After what gros says, I wonder if we could follow something like the
updateitem command, eg, a command like:
spelldata <flags><tag><name><val1><val2>...
where flags denote what data is being sent.
Thus, when the player logs on, all data is sent (perhaps not some based on
client preferences), as when the player learns a spell.
When the player gains a level in a skill, a function could go through all the
spells the player knows and see if any have changed in damage or sp cost, and if
so, send the data down (but in this case, the amount of data actually wouldn't
be much - < 10 bytes/spell (flags, tag, sp, dam).
Similarly, if a characters spellpaths change, updated spells info is sent.

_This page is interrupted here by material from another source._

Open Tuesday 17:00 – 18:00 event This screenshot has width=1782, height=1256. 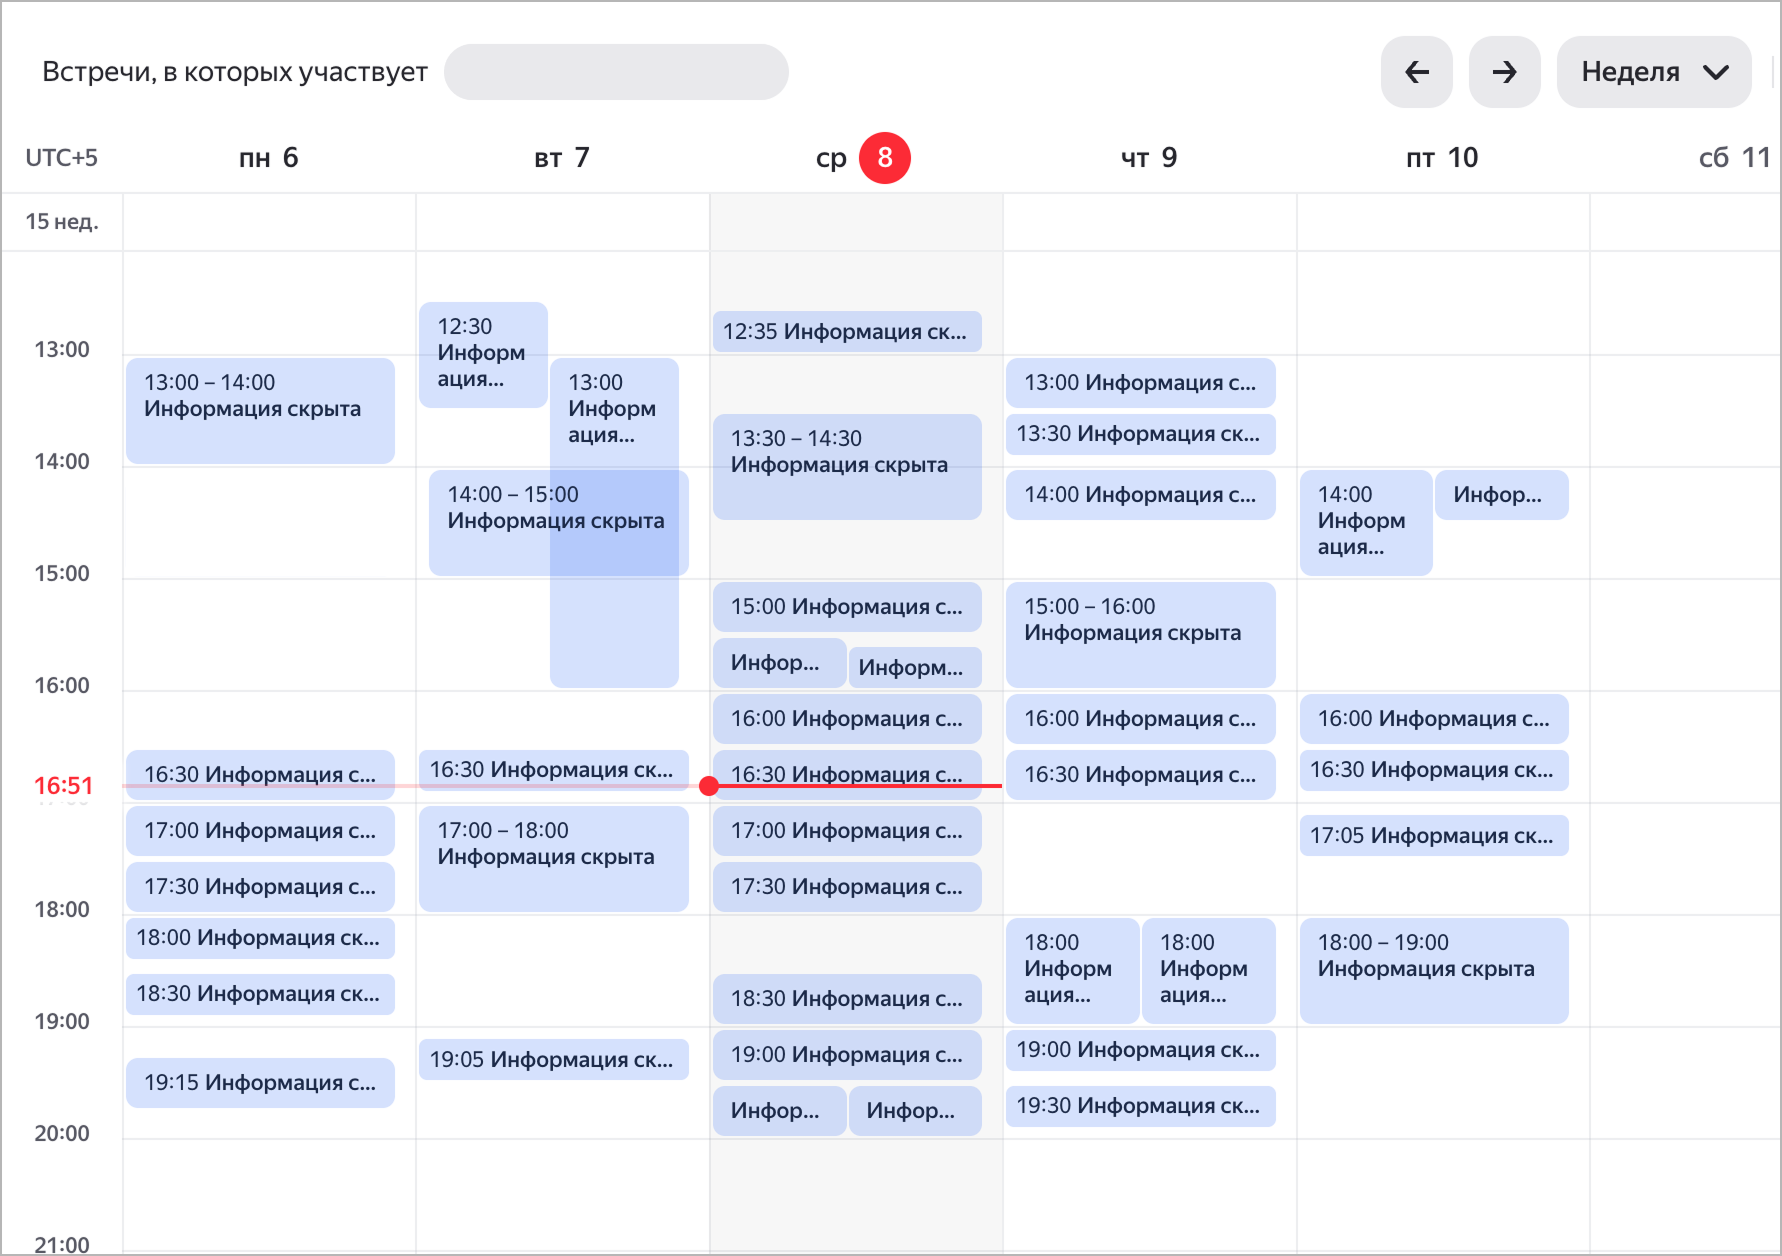pos(553,858)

Once again, not a lot of bytes per spell (one question is what to do with spells
that are denied - you can't really update the cost, as it can't be cast. So I'd
imagine the client should be 'smart' in that regard and grey them out or
something. However, when a spell transitions from being denied to something
else, we'd need to send the data down, because we don't know the last state the
data was in (maybe player is now attuned, where last time we sent it it was just
'normal').
I'd also suggest that a binary format is used - this is typical for S->C
communications. but also, I'm thinking that things like the msg/endmsg may
contain newlines - if sent binary, no special processing is needed on those. If
sent as text with newline (or something else) being a delimiter, some escape
code is needed.
In addition, if text form is used, my <10 byte probably increases a bit (3 for
flags, maybe 7 for tag, 2-3 for sp and dam values, and add in spaces - maybe
talking 20 now). But in addition, packing and unpacking binary data is just
easier and faster.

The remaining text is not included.